Unsere Einschätzung zum Telefunken Multitalent RC657 Trekking E-Bike
Reicht ein Frontmotor für ein Trekking-Pedelec, das auch Pendlerstrecken und Wochenendtouren abdecken soll? Beim Telefunken Multitalent RC657 lautet die ehrliche Antwort: Für flache bis leicht hügelige Strecken ja — für bergiges Terrain nicht. Dafür bekommst du einen der größten Akkus unter 1.100 Euro und eine Ausstattung, die den Weg zur Arbeit ohne Nachrüsten ermöglicht.

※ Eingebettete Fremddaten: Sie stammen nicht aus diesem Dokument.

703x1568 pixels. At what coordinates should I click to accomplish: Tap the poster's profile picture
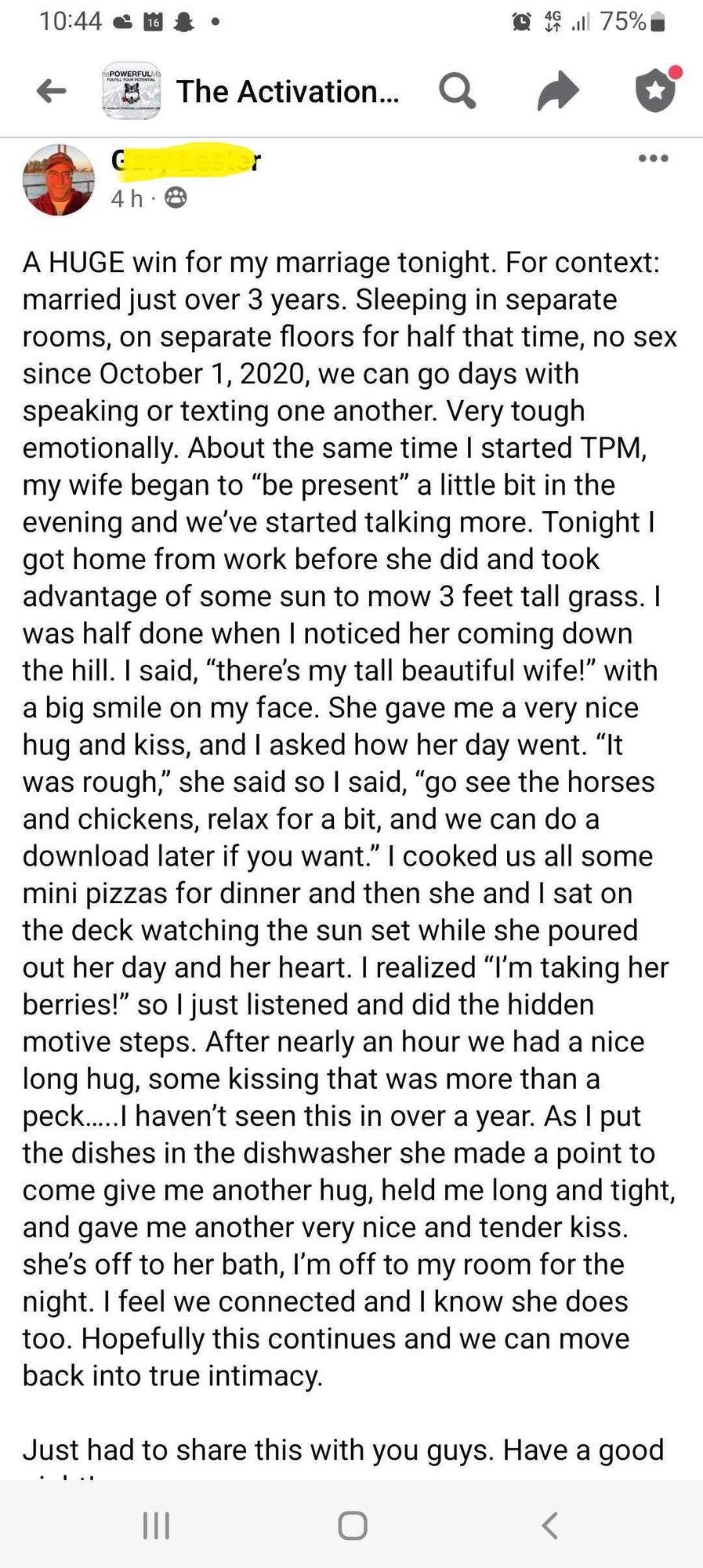pyautogui.click(x=59, y=180)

Ananda-Frontmotor: 30 Nm im Praxischeck
Der Ananda-Frontmotor liefert 30 Nm Drehmoment — das ist selbst für ein City-Bike am unteren Ende. Ein Frontmotor (auch Vorderradnabenmotor genannt) zieht am Vorderrad, statt am Tretlager mitzuarbeiten. Das fühlt sich weniger natürlich an als ein Mittelmotor und hat bei nasser Fahrbahn den Nachteil, dass das Vorderrad leichter durchdrehen kann. Für flache Pendelstrecken und moderate Anstiege bis etwa 5 % Steigung funktioniert das System zuverlässig. Sobald es steiler wird, merkst du die 30 Nm deutlich — dann musst du kräftig mittreten. Die fünf Unterstützungsstufen helfen beim Dosieren, und die Schiebehilfe erleichtert das Schieben am Bahnhof oder in der Tiefgarage.

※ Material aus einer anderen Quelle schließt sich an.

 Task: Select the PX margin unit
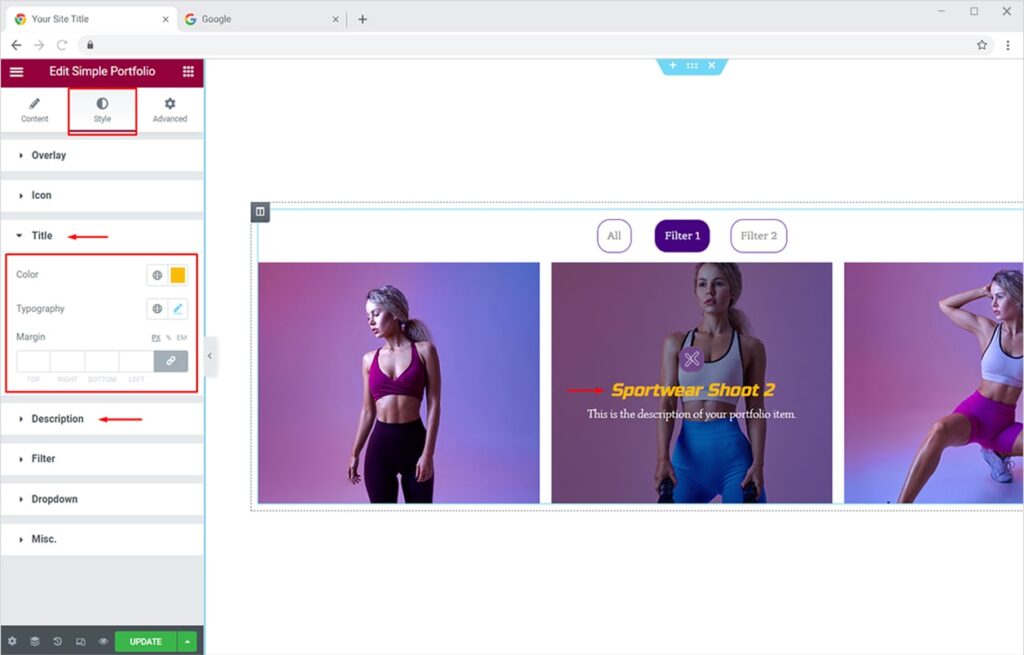[x=156, y=338]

536 Wh: Reichweitenriese in der Preisklasse
Mit 536,5 Wh hat das Multitalent einen deutlich größeren Akku als die meisten Elektrofahrräder unter 1.200 Euro. Realistisch bedeutet das 50 bis 80 km Reichweite bei gemischter Nutzung — genug für mehrtägige Pendelstrecken ohne Laden oder entspannte Wochenendtouren bis 70 km. Der Akku sitzt integriert im Rahmen und ist entnehmbar, du kannst ihn also bequem in der Wohnung laden. Bluetooth-Konnektivität und die zugehörige App zeigen dir Akku-Stand und Fahrdaten auf dem Smartphone.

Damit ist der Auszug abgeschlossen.